Co-culture CD11b⁺ myeloid cells and PASMCs. Co-culturing SOD₂-deficient-CD11b⁺ myeloid cells and PASMC cells using transwell plates (CD11b⁺ cells in the upper side; PASMCs in the lower side). a-c. Separation gain rate of CD11b⁺ cells analyzed by FACS. CD11b⁺ cells were separated from C57BL/6 and SOD₂^−/+ mice using magnetic beads. d. PASMCs (the lower side plates) were stained to measure the percentage of tunnel positive cells. e.
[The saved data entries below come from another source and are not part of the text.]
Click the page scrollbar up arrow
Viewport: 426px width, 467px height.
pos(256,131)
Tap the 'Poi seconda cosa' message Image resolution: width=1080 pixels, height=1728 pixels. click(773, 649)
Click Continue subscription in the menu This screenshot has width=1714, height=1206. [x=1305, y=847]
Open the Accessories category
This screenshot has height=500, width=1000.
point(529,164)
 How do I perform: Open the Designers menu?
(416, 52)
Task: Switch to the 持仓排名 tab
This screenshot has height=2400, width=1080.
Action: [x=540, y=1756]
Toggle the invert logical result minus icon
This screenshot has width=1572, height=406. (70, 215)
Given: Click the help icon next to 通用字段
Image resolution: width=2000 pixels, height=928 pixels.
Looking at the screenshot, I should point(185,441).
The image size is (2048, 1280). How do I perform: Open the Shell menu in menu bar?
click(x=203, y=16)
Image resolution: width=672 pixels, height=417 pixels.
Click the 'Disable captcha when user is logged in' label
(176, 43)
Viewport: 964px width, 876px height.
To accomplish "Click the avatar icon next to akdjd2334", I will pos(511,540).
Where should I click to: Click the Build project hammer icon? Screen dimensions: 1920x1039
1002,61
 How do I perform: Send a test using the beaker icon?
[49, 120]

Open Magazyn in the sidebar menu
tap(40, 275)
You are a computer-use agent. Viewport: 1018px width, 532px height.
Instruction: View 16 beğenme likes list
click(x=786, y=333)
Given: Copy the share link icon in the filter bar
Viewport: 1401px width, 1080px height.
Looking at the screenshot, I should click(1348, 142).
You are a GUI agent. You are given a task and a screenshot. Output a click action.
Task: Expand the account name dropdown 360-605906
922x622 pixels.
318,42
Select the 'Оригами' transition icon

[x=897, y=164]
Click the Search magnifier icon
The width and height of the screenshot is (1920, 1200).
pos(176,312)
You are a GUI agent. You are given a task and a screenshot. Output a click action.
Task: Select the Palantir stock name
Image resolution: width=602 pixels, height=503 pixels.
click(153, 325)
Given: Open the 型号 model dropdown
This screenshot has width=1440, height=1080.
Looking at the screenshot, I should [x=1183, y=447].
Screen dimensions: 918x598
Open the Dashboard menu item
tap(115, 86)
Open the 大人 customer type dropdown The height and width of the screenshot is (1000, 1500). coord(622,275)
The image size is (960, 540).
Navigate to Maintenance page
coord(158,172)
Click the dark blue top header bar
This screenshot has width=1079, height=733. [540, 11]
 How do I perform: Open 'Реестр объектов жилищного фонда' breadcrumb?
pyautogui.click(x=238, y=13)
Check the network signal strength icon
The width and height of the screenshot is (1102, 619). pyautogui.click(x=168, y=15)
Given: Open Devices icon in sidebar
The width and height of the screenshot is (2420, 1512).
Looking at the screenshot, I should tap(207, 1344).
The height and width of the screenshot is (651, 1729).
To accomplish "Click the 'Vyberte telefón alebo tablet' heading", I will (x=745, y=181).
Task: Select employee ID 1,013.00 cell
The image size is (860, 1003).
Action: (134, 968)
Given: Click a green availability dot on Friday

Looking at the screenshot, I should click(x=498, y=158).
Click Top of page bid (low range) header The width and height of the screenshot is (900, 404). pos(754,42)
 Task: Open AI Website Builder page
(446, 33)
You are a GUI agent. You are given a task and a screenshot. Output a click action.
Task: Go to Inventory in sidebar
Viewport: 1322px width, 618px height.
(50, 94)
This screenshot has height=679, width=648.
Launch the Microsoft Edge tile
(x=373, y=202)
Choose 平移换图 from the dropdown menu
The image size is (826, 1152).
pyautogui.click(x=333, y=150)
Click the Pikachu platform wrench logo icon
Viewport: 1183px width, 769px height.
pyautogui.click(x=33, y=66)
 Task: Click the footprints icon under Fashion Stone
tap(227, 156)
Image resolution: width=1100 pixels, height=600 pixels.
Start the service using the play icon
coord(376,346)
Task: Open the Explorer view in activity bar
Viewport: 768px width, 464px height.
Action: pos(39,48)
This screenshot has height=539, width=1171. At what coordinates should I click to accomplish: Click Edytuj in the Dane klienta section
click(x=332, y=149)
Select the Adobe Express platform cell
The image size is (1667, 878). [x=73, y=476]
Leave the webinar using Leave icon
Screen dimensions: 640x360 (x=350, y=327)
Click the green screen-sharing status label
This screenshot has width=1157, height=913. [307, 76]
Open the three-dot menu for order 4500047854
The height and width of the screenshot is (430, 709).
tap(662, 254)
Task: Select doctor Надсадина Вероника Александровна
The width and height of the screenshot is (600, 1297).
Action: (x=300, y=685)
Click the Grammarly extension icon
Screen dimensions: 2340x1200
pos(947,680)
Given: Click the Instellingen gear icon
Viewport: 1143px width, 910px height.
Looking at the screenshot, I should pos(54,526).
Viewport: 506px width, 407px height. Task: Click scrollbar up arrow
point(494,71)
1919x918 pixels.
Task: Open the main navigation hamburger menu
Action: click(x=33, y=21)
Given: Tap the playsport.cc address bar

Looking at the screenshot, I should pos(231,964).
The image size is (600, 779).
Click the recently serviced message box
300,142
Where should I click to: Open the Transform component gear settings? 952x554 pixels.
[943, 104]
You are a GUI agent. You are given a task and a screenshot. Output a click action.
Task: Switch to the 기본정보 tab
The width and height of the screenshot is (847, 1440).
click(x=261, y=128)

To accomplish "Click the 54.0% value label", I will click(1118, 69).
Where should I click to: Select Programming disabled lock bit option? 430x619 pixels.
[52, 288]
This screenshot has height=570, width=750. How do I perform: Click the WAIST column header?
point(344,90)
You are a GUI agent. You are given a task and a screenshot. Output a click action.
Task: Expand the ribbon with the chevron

Brdu positive staining in PASMCs in the four groups. f. mRNA expression of NLRP3 in CD11b⁺ cells. g. mRNA expression of NLRP3 in PASMCs. h. Secretion of IL-1β in the supernatant of the co-culture system. i. Secretion of IL-18 in the supernatant of the co-culture system. CON: Wild type mice in the normal air condition. CIH: Chronic intermittent hypoxia. WT: wild type mice. SOD₂^−/+: knock-down of SOD₂ gene heterozygous mice. N = 5. Comparisons between multiple groups were performed using ANOVA with the Bonferroni test. *p < 0.05, **p < 0.01, ***p < 0.001

Fig. 8

Flow chart of the role of SOD2 in chronic intermittent hypoxia induced pulmonary hypertension.